── Available records

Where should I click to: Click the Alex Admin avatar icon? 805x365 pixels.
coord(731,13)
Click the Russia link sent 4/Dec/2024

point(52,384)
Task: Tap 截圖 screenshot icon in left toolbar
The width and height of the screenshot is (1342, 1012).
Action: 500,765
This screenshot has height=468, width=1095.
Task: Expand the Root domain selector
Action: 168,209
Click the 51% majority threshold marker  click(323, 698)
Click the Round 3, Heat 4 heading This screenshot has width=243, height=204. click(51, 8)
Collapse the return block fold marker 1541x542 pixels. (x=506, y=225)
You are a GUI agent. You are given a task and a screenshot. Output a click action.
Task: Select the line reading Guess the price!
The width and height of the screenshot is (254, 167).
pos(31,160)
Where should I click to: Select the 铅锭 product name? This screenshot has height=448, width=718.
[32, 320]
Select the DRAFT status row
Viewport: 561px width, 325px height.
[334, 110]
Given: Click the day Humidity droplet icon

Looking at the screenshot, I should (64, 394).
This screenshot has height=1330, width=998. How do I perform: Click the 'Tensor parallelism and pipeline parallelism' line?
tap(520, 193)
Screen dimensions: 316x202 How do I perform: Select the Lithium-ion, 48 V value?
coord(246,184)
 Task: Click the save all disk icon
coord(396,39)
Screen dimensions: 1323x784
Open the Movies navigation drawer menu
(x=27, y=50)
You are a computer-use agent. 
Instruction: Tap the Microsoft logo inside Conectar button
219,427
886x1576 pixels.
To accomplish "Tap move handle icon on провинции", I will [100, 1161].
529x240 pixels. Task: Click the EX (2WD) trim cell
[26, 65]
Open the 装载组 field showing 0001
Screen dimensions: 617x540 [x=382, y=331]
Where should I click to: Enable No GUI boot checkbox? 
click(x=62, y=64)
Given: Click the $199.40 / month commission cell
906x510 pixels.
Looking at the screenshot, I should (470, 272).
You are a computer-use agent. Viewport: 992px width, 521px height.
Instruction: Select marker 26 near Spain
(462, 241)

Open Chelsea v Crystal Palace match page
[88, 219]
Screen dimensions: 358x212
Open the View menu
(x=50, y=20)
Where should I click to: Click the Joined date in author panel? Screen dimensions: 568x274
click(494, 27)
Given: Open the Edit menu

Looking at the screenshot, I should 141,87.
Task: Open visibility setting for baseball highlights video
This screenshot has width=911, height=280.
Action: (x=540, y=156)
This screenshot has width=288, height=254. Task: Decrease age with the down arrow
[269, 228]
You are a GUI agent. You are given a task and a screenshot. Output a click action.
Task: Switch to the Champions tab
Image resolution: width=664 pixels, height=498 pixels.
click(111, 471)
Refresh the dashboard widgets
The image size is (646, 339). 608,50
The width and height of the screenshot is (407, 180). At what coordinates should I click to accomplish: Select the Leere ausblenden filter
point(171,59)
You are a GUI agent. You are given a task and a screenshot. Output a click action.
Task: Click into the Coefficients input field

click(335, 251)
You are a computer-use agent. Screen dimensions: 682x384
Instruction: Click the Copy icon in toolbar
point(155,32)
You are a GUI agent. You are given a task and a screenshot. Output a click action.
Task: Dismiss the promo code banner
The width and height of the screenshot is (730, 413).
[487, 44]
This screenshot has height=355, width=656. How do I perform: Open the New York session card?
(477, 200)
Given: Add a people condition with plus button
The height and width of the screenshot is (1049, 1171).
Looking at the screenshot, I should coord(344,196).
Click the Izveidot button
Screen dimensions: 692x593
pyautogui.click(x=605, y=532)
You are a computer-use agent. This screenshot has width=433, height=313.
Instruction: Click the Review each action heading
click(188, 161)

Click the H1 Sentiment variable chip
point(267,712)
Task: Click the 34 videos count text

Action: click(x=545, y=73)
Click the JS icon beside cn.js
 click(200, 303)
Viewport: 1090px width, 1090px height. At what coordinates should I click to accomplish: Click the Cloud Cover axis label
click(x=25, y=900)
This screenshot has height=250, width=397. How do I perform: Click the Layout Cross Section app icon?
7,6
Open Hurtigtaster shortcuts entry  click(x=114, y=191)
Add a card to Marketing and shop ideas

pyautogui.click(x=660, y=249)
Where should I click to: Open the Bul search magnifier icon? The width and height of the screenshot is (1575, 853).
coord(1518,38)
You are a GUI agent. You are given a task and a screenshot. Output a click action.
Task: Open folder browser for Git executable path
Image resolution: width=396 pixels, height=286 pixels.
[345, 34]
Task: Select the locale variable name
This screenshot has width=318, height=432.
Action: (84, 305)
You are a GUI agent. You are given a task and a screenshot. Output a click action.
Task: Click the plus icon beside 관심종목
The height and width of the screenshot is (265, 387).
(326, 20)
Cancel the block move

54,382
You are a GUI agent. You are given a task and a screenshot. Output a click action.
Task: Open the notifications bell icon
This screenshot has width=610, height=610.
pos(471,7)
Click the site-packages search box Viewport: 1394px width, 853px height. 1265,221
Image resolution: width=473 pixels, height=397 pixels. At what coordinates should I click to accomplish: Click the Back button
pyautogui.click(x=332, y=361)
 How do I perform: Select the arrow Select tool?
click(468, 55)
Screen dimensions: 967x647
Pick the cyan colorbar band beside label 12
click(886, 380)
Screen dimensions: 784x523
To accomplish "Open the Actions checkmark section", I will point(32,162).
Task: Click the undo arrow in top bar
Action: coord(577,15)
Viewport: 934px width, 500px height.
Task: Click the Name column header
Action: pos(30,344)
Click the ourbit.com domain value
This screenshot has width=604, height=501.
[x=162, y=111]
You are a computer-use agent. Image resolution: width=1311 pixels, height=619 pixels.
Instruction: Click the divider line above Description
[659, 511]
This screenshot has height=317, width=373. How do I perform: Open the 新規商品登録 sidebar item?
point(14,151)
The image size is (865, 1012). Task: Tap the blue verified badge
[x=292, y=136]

────

• **Problem details**
A word-for-word copy of the data above is the goal, so set it all down again.

• **Result for this exercise**
Where should I click to: Click the Alex Admin avatar icon? 805x365 pixels.
coord(731,13)
Click the Russia link sent 4/Dec/2024

point(52,384)
Task: Tap 截圖 screenshot icon in left toolbar
The width and height of the screenshot is (1342, 1012).
Action: 500,765
This screenshot has height=468, width=1095.
Task: Expand the Root domain selector
Action: 168,209
Click the 51% majority threshold marker  click(323, 698)
Click the Round 3, Heat 4 heading This screenshot has width=243, height=204. click(51, 8)
Collapse the return block fold marker 1541x542 pixels. (x=506, y=225)
You are a GUI agent. You are given a task and a screenshot. Output a click action.
Task: Select the line reading Guess the price!
The width and height of the screenshot is (254, 167).
pos(31,160)
Where should I click to: Select the 铅锭 product name? This screenshot has height=448, width=718.
[32, 320]
Select the DRAFT status row
Viewport: 561px width, 325px height.
[334, 110]
Given: Click the day Humidity droplet icon

Looking at the screenshot, I should (64, 394).
This screenshot has height=1330, width=998. How do I perform: Click the 'Tensor parallelism and pipeline parallelism' line?
tap(520, 193)
Screen dimensions: 316x202 How do I perform: Select the Lithium-ion, 48 V value?
coord(246,184)
 Task: Click the save all disk icon
coord(396,39)
Screen dimensions: 1323x784
Open the Movies navigation drawer menu
(x=27, y=50)
You are a computer-use agent. 
Instruction: Tap the Microsoft logo inside Conectar button
219,427
886x1576 pixels.
To accomplish "Tap move handle icon on провинции", I will [100, 1161].
529x240 pixels. Task: Click the EX (2WD) trim cell
[26, 65]
Open the 装载组 field showing 0001
Screen dimensions: 617x540 [x=382, y=331]
Where should I click to: Enable No GUI boot checkbox? 
click(x=62, y=64)
Given: Click the $199.40 / month commission cell
906x510 pixels.
Looking at the screenshot, I should (470, 272).
You are a computer-use agent. Viewport: 992px width, 521px height.
Instruction: Select marker 26 near Spain
(462, 241)

Open Chelsea v Crystal Palace match page
[88, 219]
Screen dimensions: 358x212
Open the View menu
(x=50, y=20)
Where should I click to: Click the Joined date in author panel? Screen dimensions: 568x274
click(494, 27)
Given: Open the Edit menu

Looking at the screenshot, I should 141,87.
Task: Open visibility setting for baseball highlights video
This screenshot has width=911, height=280.
Action: (x=540, y=156)
This screenshot has width=288, height=254. Task: Decrease age with the down arrow
[269, 228]
You are a GUI agent. You are given a task and a screenshot. Output a click action.
Task: Switch to the Champions tab
Image resolution: width=664 pixels, height=498 pixels.
click(111, 471)
Refresh the dashboard widgets
The image size is (646, 339). 608,50
The width and height of the screenshot is (407, 180). At what coordinates should I click to accomplish: Select the Leere ausblenden filter
point(171,59)
You are a GUI agent. You are given a task and a screenshot. Output a click action.
Task: Click into the Coefficients input field

click(335, 251)
You are a computer-use agent. Screen dimensions: 682x384
Instruction: Click the Copy icon in toolbar
point(155,32)
You are a GUI agent. You are given a task and a screenshot. Output a click action.
Task: Dismiss the promo code banner
The width and height of the screenshot is (730, 413).
[487, 44]
This screenshot has height=355, width=656. How do I perform: Open the New York session card?
(477, 200)
Given: Add a people condition with plus button
The height and width of the screenshot is (1049, 1171).
Looking at the screenshot, I should coord(344,196).
Click the Izveidot button
Screen dimensions: 692x593
pyautogui.click(x=605, y=532)
You are a computer-use agent. This screenshot has width=433, height=313.
Instruction: Click the Review each action heading
click(188, 161)

Click the H1 Sentiment variable chip
point(267,712)
Task: Click the 34 videos count text

Action: click(x=545, y=73)
Click the JS icon beside cn.js
 click(200, 303)
Viewport: 1090px width, 1090px height. At what coordinates should I click to accomplish: Click the Cloud Cover axis label
click(x=25, y=900)
This screenshot has height=250, width=397. How do I perform: Click the Layout Cross Section app icon?
7,6
Open Hurtigtaster shortcuts entry  click(x=114, y=191)
Add a card to Marketing and shop ideas

pyautogui.click(x=660, y=249)
Where should I click to: Open the Bul search magnifier icon? The width and height of the screenshot is (1575, 853).
coord(1518,38)
You are a GUI agent. You are given a task and a screenshot. Output a click action.
Task: Open folder browser for Git executable path
Image resolution: width=396 pixels, height=286 pixels.
[345, 34]
Task: Select the locale variable name
This screenshot has width=318, height=432.
Action: (84, 305)
You are a GUI agent. You are given a task and a screenshot. Output a click action.
Task: Click the plus icon beside 관심종목
The height and width of the screenshot is (265, 387).
(326, 20)
Cancel the block move

54,382
You are a GUI agent. You are given a task and a screenshot. Output a click action.
Task: Open the notifications bell icon
This screenshot has width=610, height=610.
pos(471,7)
Click the site-packages search box Viewport: 1394px width, 853px height. 1265,221
Image resolution: width=473 pixels, height=397 pixels. At what coordinates should I click to accomplish: Click the Back button
pyautogui.click(x=332, y=361)
 How do I perform: Select the arrow Select tool?
click(468, 55)
Screen dimensions: 967x647
Pick the cyan colorbar band beside label 12
click(886, 380)
Screen dimensions: 784x523
To accomplish "Open the Actions checkmark section", I will point(32,162).
Task: Click the undo arrow in top bar
Action: coord(577,15)
Viewport: 934px width, 500px height.
Task: Click the Name column header
Action: pos(30,344)
Click the ourbit.com domain value
This screenshot has width=604, height=501.
[x=162, y=111]
You are a computer-use agent. Image resolution: width=1311 pixels, height=619 pixels.
Instruction: Click the divider line above Description
[659, 511]
This screenshot has height=317, width=373. How do I perform: Open the 新規商品登録 sidebar item?
point(14,151)
The image size is (865, 1012). Task: Tap the blue verified badge
[x=292, y=136]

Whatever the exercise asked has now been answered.